[WHAT THE TASK ASKS] Set down, please, exactly the lines below that run from the line with "The width and" to the line with "Tap the Home icon on the navigation bar", both lines included.

[SUPPLIED DATA]

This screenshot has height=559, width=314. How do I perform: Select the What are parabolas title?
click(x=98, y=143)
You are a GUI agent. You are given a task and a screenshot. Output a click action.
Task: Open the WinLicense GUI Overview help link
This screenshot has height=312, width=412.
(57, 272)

---

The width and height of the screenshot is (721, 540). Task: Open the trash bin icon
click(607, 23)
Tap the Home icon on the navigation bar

...

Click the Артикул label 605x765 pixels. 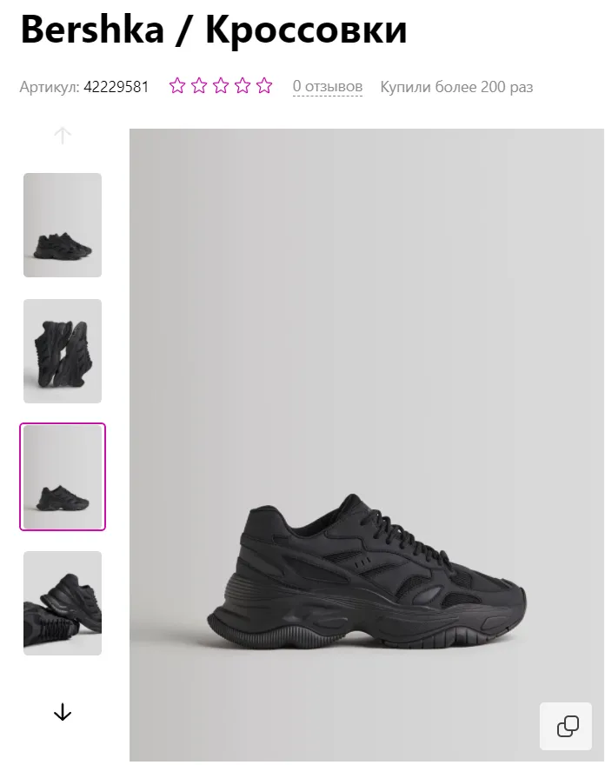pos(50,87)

[FINISHED EXERCISE]
The width and height of the screenshot is (721, 540). Task: Open the trash bin icon
click(607, 23)
Tap the Home icon on the navigation bar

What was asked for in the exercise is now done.